Stützt der als Kraftfahrer tätige Arbeitnehmer seine auf § 826 BGB gestützte Klage auf Erstattung von Bußgeldern auf die Behauptung, der Arbeitgeber habe die Fahrer unter Kündigungsandrohung zur Durchführung von Touren ohne Rücksicht auf verkehrsrechtliche Vorschriften angehalten, eine Präzisierung des Vorbringens sei ihm jedoch mangels Erinnerung erst nach Vorlage der eingereichten Tagesberichte durch den Gegner möglich, so kann die diesbezügliche Weigerung des Arbeitgebers nicht als Verstoß gegen die prozessuale Erklärungspflicht gem. § 138 Abs. 2 ZPO gewürdigt werden. Die Regeln der „abgestuften Darlegungslast“ bzw. „sekundären Behauptungslast“ der nicht beweisverpflichteten Partei dienen nicht dazu, dem Gegner unabhängig von der materiell-rechtlichen Rechtslage und ohne Rücksicht auf die Gründe für dessen Erklärungsnot einen substantiierten Tatsachenvortrag zu ermöglichen.
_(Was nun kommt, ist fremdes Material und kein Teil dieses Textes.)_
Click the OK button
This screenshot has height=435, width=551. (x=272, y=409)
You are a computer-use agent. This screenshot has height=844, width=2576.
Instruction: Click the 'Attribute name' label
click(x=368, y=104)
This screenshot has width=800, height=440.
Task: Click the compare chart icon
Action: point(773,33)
Nach der im arbeitsgerichtlichen Urteil zitierten Rechtsprechung des Bundesarbeitsgerichts setzt ein Anspruch des Arbeitnehmers wegen vorsätzlicher sittenwidriger Schädigung als haftungsbegründenden Tatbestand voraus, daß der Arbeitgeber durch entsprechende Anordnungen den Arbeitnehmer zu Verstößen gegen verkehrsrechtliche Vorschriften veranlaßt und diese bewußt in Kauf nimmt. Auch wenn der Arbeitgeber die Lenkzeitüberschreitung nicht gezielt vorschreibt, jedoch bewußt eine Fahrt mit bestimmten vorgeschriebenen Terminen anordnet, die zwangsläufig zu entsprechenden Gesetzesverstößen führen muß, erfüllt dies den Tatbestand der vorsätzlichen sittenwidrigen Schädigung. Einen Ausgleich für die von ihm getragenen oder zu tragenden Bußgelder als zu ersetzende Schadensposition kann der Arbeitnehmer allerdings nur verlangen, wenn es ihm trotz seiner eigenen rechtlichen Verpflichtung im Einzelfall nicht zumutbar gewesen ist, sich den Anordnungen des Arbeitgebers zu widersetzen. Letzteres kommt insbesondere in Betracht, wenn der Arbeitgeber den Arbeitnehmer nicht nur zur Überschreitung von Lenkzeiten anhält, sondern ihm konkrete Nachteile für den Fall der Nichtbefolgung der Weisung androht.